Directions for this task: Go to the line that includes "Instruction: Open the browser home page icon" and retype it, then every line after it to the end of the data, adding nothing.

Material for this task:
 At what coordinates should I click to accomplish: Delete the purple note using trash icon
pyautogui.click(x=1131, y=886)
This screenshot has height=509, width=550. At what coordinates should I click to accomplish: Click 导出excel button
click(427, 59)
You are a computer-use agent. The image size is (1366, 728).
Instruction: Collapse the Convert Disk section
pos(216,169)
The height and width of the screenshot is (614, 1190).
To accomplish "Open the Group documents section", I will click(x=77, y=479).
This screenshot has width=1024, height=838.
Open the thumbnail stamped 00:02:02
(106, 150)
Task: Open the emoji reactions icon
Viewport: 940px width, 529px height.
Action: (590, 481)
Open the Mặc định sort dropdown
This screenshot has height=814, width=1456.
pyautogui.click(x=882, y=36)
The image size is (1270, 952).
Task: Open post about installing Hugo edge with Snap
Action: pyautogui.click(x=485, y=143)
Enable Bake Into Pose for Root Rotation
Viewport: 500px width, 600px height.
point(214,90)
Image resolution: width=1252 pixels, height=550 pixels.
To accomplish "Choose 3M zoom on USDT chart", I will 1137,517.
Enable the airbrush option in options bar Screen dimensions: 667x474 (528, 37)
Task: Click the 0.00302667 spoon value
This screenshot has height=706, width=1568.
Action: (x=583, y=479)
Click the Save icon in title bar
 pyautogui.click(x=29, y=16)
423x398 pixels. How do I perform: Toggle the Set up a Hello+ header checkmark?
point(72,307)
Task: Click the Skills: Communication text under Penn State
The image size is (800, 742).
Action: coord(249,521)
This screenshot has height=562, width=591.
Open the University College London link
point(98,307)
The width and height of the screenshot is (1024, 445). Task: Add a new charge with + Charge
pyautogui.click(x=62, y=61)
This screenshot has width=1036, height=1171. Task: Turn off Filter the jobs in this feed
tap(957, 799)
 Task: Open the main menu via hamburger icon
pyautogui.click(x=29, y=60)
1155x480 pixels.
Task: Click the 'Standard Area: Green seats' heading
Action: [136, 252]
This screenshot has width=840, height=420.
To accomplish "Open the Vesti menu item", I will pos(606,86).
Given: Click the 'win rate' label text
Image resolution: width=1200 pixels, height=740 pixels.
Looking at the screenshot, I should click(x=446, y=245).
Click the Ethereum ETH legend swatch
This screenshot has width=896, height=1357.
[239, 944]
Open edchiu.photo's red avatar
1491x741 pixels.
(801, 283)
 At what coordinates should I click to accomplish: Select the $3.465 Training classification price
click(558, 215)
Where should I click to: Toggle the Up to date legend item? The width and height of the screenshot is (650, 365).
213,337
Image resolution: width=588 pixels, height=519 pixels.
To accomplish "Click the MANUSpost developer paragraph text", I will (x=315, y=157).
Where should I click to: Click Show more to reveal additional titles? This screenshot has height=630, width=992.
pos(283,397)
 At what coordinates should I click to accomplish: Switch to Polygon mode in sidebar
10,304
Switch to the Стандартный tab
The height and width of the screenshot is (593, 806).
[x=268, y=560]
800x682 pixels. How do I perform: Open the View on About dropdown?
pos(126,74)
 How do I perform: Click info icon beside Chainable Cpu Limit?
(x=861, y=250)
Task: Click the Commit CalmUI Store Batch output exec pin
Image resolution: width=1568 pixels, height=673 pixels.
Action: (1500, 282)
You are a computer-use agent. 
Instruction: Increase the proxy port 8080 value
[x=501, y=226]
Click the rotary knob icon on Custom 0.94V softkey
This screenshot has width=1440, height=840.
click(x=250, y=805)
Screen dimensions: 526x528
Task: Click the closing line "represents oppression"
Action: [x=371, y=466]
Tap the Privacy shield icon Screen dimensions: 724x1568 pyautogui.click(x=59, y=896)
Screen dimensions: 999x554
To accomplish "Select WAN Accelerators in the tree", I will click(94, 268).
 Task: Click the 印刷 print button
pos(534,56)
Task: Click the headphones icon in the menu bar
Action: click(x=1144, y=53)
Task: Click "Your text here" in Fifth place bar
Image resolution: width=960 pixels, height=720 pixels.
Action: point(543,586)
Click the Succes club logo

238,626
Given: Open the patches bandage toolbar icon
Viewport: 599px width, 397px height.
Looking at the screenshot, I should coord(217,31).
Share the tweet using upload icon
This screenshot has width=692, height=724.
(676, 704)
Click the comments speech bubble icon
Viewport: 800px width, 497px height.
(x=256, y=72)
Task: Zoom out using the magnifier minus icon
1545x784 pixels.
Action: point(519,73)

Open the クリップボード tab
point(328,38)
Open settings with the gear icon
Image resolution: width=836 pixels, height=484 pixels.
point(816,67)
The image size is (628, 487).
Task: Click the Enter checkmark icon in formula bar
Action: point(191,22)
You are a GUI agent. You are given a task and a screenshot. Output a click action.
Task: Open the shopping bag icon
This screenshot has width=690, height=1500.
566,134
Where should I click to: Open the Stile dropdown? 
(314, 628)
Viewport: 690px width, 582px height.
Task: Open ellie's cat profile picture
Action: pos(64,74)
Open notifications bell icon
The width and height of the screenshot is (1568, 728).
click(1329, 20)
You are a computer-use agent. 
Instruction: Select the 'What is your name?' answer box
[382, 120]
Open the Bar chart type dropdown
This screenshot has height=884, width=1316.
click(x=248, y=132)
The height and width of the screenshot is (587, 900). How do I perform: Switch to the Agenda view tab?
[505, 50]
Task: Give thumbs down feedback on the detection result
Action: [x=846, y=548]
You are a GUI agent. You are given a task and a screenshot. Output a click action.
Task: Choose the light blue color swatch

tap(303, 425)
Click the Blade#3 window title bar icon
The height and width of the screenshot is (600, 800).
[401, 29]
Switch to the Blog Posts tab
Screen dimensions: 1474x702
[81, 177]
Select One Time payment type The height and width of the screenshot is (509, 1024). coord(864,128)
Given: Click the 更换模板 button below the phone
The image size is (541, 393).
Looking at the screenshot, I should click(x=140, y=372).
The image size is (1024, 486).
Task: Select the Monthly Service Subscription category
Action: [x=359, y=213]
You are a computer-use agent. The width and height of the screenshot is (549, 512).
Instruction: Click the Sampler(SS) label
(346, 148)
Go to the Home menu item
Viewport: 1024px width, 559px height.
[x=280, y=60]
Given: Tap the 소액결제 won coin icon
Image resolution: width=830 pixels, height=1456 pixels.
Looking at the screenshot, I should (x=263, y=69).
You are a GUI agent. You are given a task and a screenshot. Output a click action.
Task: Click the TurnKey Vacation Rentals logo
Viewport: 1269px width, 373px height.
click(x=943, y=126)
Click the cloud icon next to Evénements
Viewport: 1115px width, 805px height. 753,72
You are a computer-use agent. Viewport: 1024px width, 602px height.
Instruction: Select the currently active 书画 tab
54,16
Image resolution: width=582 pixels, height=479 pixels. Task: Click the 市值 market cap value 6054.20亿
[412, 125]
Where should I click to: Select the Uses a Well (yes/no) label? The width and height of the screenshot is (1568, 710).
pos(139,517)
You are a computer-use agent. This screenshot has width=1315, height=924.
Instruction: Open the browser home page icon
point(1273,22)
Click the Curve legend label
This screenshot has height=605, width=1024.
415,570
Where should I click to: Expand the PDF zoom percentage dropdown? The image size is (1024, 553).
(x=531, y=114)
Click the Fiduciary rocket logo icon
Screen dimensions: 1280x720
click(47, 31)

Expected answer:
Instruction: Open the browser home page icon
point(1273,22)
Click the Curve legend label
This screenshot has height=605, width=1024.
415,570
Where should I click to: Expand the PDF zoom percentage dropdown? The image size is (1024, 553).
(x=531, y=114)
Click the Fiduciary rocket logo icon
Screen dimensions: 1280x720
click(47, 31)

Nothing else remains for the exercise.